Los autos mal estacionados se han convertido en uno de los principales obstáculos para la movilidad segura en las ciudades mexicanas. Cuando un vehículo invade banquetas, ciclovías o cruces peatonales, no solo genera molestia: rompe la accesibilidad, pone en riesgo a las personas y contradice el objetivo de construir calles para todas y todos.
En muchas colonias, los automóviles ocupan espacios pensados para peatones y ciclistas. Al hacerlo, obligan a las personas a bajar a la calle, esquivar el tránsito o rodear largas distancias para continuar su camino. Esta situación afecta de manera desproporcionada a quienes usan silla de ruedas, carriolas, muletas o bicicletas, para quienes una banqueta libre no es comodidad, sino una necesidad básica.
Los autos mal estacionados también interrumpen la continuidad de ciclovías y carriles compartidos. Cuando un vehículo bloquea estos espacios, el ciclista pierde protección y debe incorporarse al flujo vehicular, lo que incrementa el riesgo de accidentes. La calle deja de ser predecible y segura, y se transforma en un entorno hostil para la movilidad activa.
Además del impacto físico, este problema refleja una falta de cultura vial. Estacionarse “solo un momento” sobre la banqueta normaliza la idea de que el espacio público pertenece al auto, cuando en realidad debe priorizar a las personas. Las ciudades más funcionales parten de una regla clara: quien se mueve a pie o en bicicleta tiene prioridad.

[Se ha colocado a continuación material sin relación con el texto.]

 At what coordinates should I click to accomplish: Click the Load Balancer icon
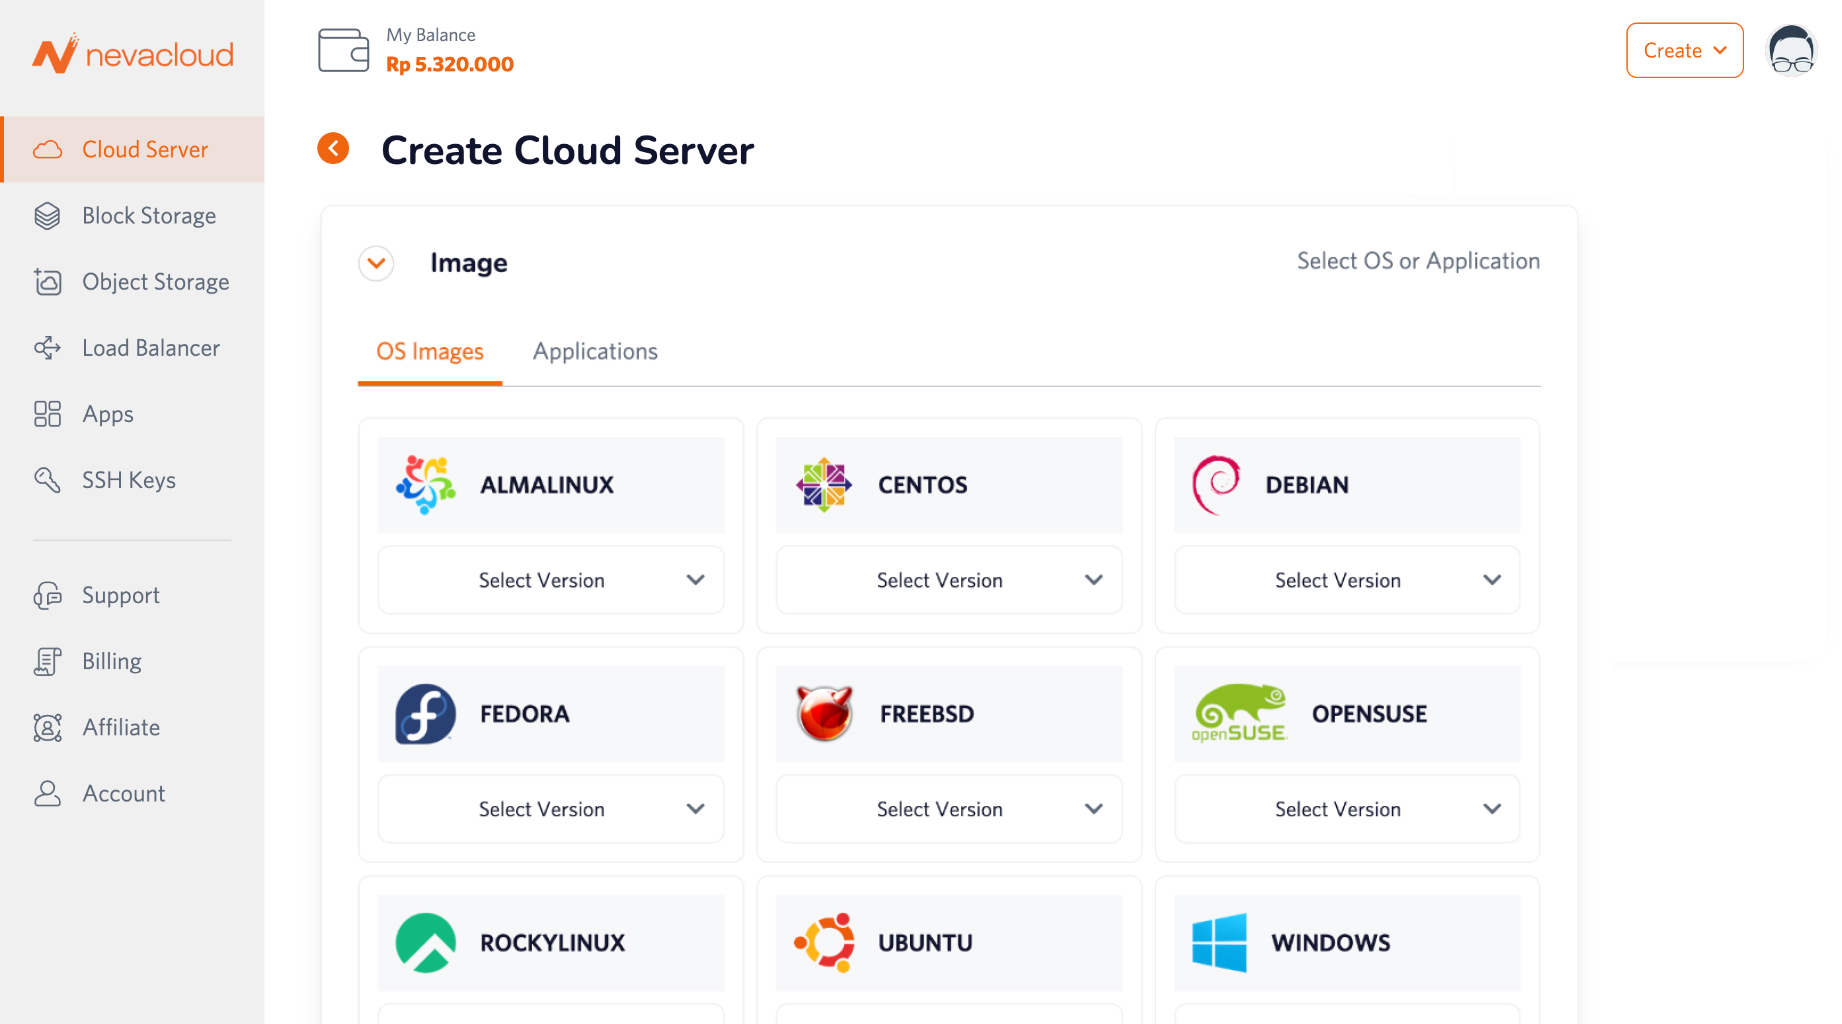[x=47, y=347]
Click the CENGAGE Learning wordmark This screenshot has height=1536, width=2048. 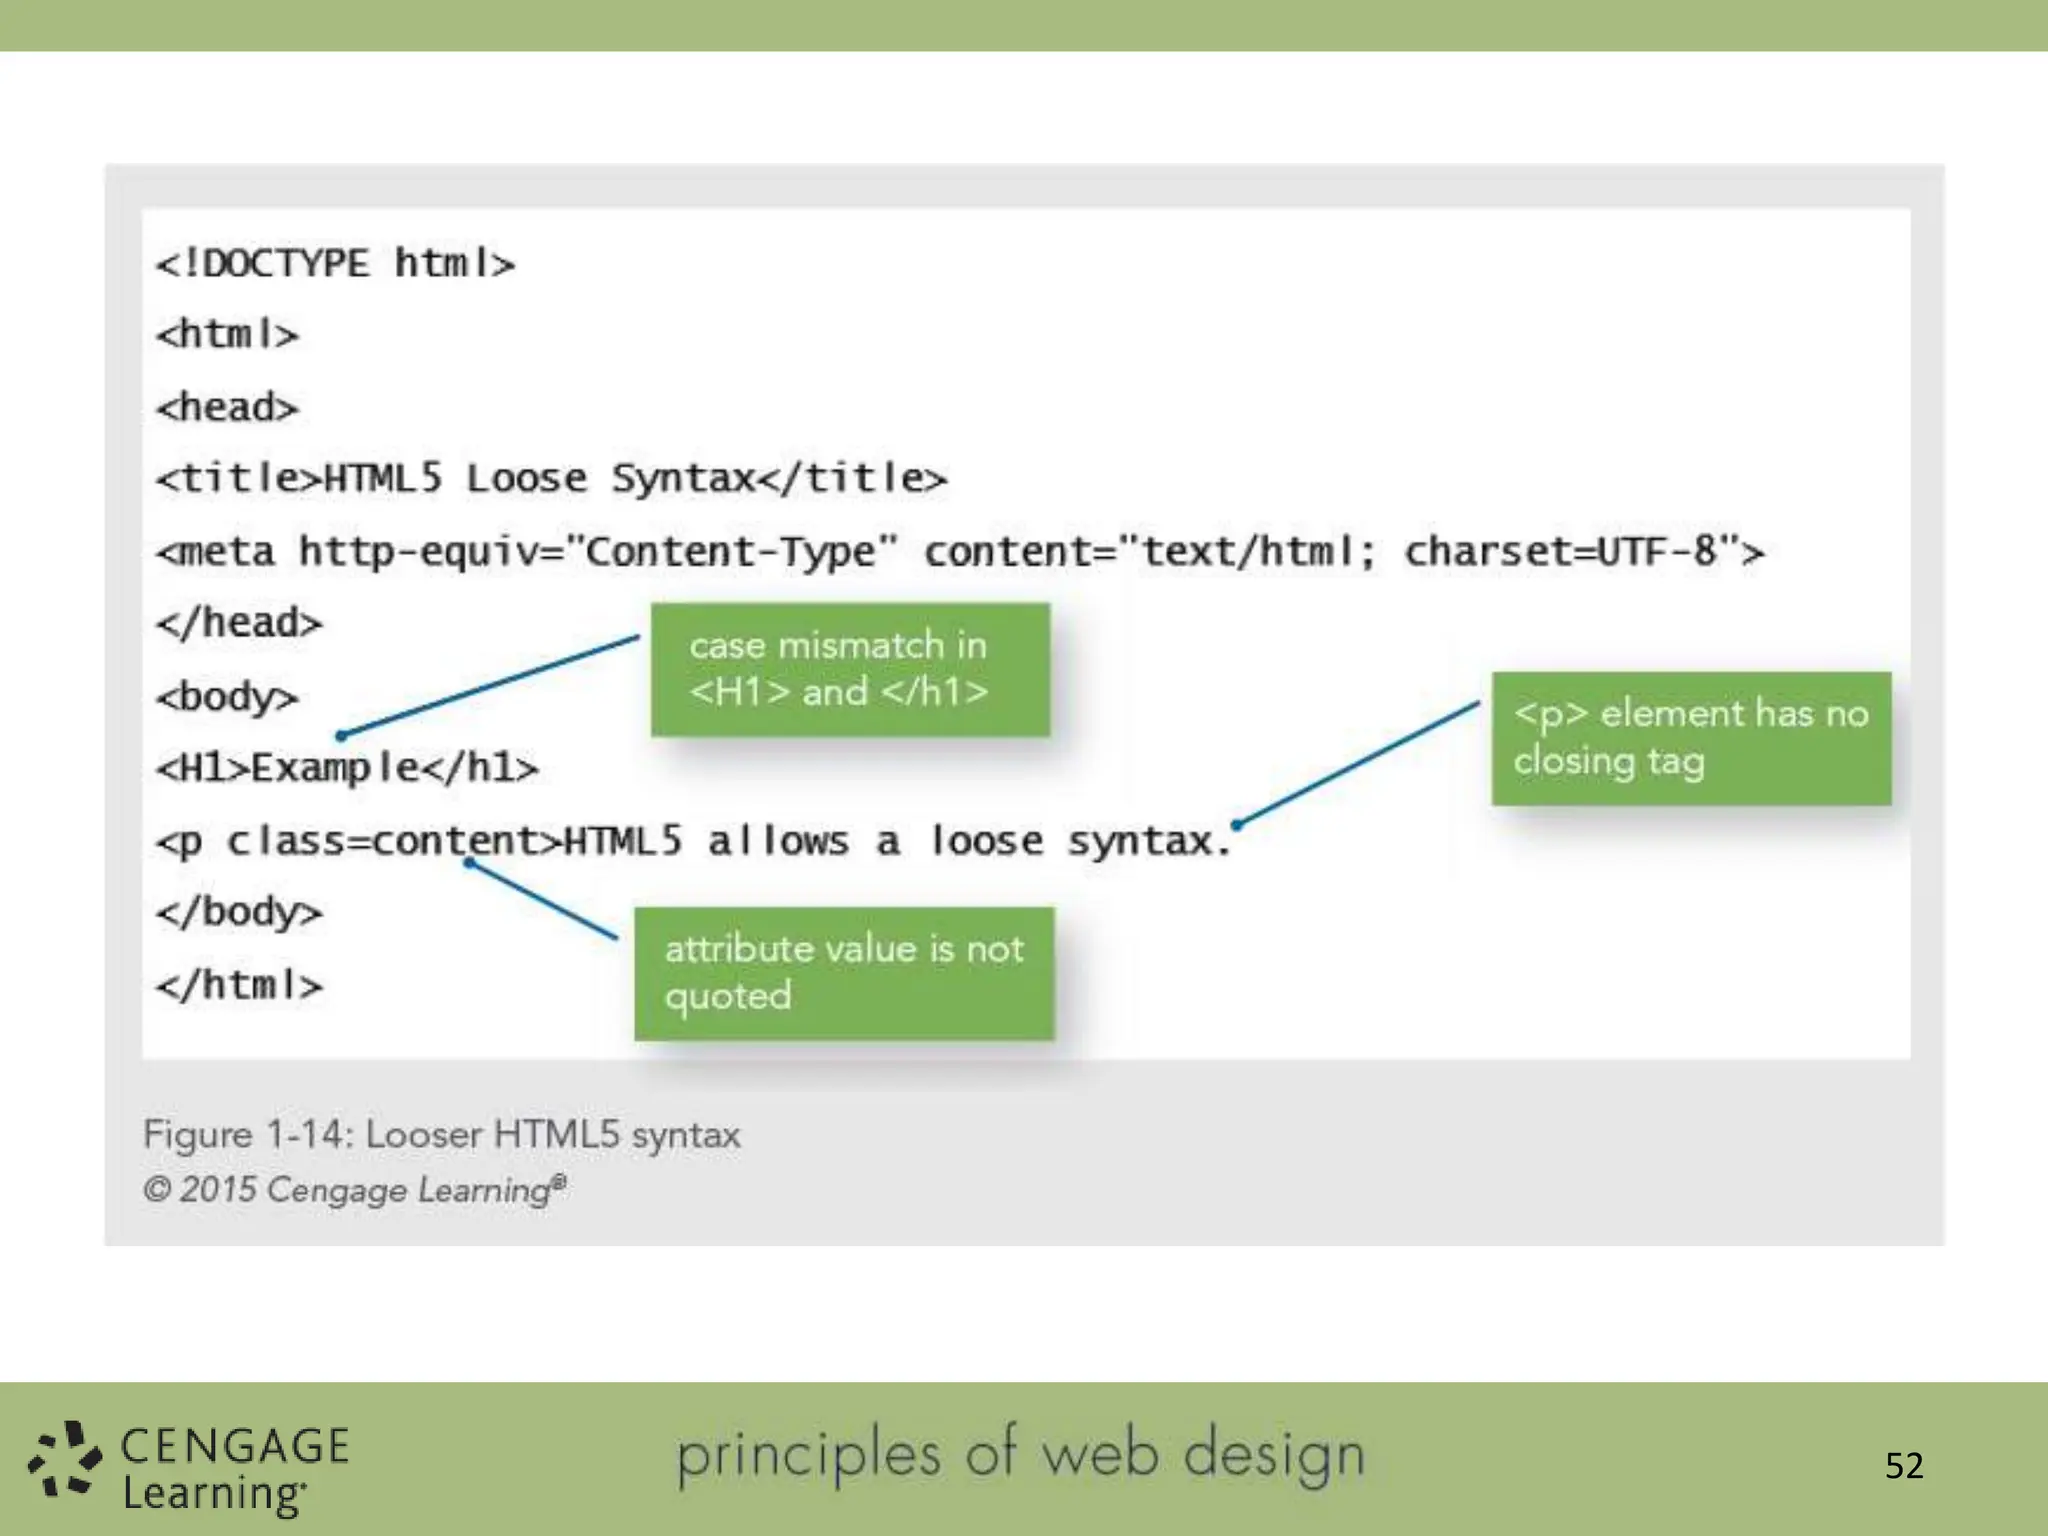pos(235,1470)
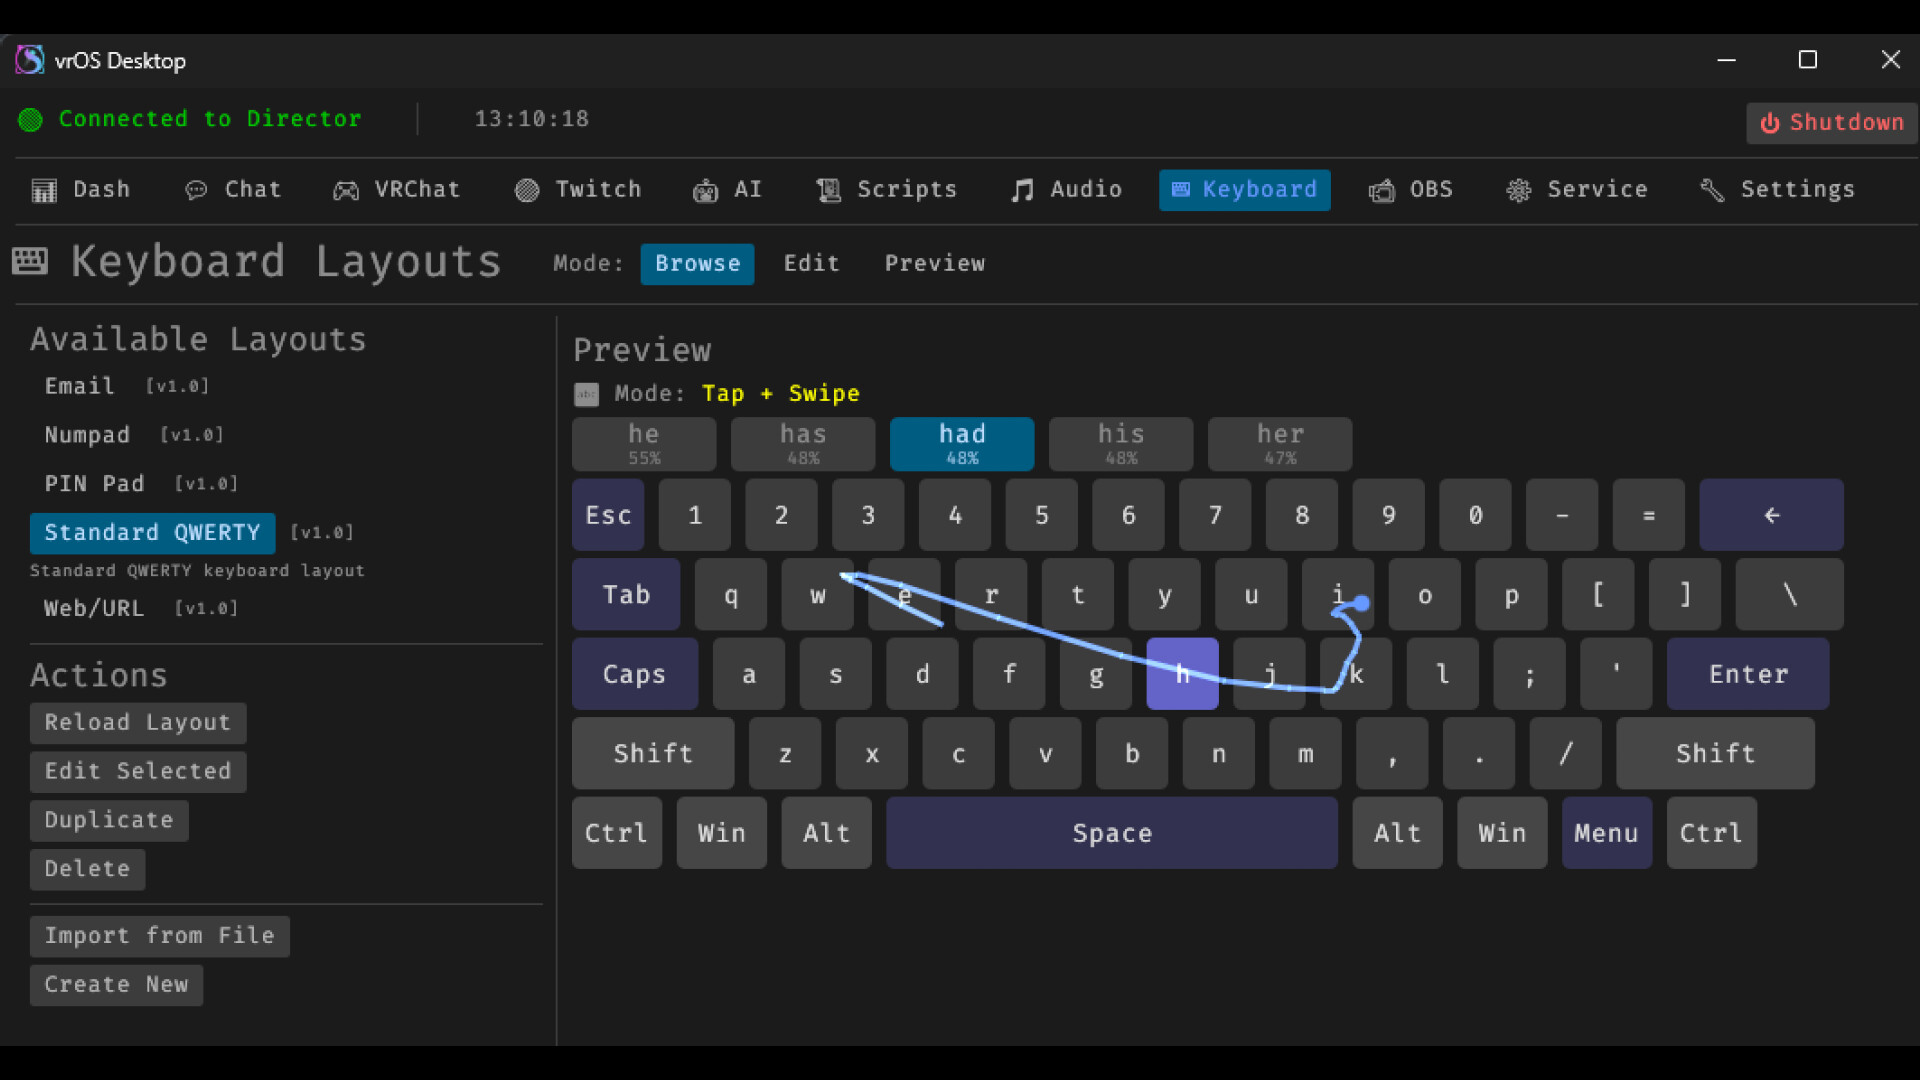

Especialistas en movilidad urbana coinciden en que el respeto al estacionamiento no es solo un tema de orden, sino de derechos. Una banqueta obstruida limita el derecho a la movilidad, a la accesibilidad y a la seguridad vial. Resolver este problema requiere infraestructura adecuada, señalización clara, vigilancia constante y, sobre todo, conciencia ciudadana.
Combatir los autos mal estacionados no implica castigar, sino entender que una calle bien usada beneficia a todos. Cuando los vehículos respetan su lugar, la ciudad fluye mejor, se reduce el riesgo de accidentes y se avanza hacia entornos más humanos, incluyentes y seguros.